[INPUT Boundary: Start]
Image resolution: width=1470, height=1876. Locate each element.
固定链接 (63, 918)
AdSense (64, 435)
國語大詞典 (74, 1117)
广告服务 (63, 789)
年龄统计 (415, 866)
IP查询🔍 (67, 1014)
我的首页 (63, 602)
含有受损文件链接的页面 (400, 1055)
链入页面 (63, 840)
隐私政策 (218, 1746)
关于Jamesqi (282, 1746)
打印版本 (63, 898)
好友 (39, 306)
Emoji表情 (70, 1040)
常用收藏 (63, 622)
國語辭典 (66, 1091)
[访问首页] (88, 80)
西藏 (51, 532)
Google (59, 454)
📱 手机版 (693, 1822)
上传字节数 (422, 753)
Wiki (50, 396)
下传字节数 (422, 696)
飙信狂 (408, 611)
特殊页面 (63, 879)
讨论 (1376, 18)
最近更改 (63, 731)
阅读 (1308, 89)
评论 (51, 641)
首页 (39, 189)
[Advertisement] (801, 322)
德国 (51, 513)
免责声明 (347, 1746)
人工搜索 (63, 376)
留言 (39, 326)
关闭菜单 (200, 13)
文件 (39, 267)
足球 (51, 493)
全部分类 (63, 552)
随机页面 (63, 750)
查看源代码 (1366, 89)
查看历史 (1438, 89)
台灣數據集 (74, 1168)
[INPUT Boundary: End]
• [EXERCISE INSTRUCTIONS]: Repeat every line of the data, exactly and in full.

• [FINAL ANSWER]:
Image resolution: width=1470, height=1876. Locate each element.
固定链接 (63, 918)
AdSense (64, 435)
國語大詞典 (74, 1117)
广告服务 (63, 789)
年龄统计 (415, 866)
IP查询🔍 (67, 1014)
我的首页 (63, 602)
含有受损文件链接的页面 (400, 1055)
链入页面 (63, 840)
隐私政策 (218, 1746)
关于Jamesqi (282, 1746)
打印版本 (63, 898)
好友 (39, 306)
Emoji表情 (70, 1040)
常用收藏 (63, 622)
國語辭典 (66, 1091)
[访问首页] (88, 80)
西藏 (51, 532)
Google (59, 454)
📱 手机版 (693, 1822)
上传字节数 (422, 753)
Wiki (50, 396)
下传字节数 (422, 696)
飙信狂 (408, 611)
特殊页面 (63, 879)
讨论 (1376, 18)
最近更改 (63, 731)
阅读 (1308, 89)
评论 (51, 641)
首页 (39, 189)
[Advertisement] (801, 322)
德国 (51, 513)
免责声明 (347, 1746)
人工搜索 (63, 376)
留言 (39, 326)
关闭菜单 (200, 13)
文件 (39, 267)
足球 (51, 493)
全部分类 (63, 552)
随机页面 (63, 750)
查看源代码 (1366, 89)
查看历史 (1438, 89)
台灣數據集 (74, 1168)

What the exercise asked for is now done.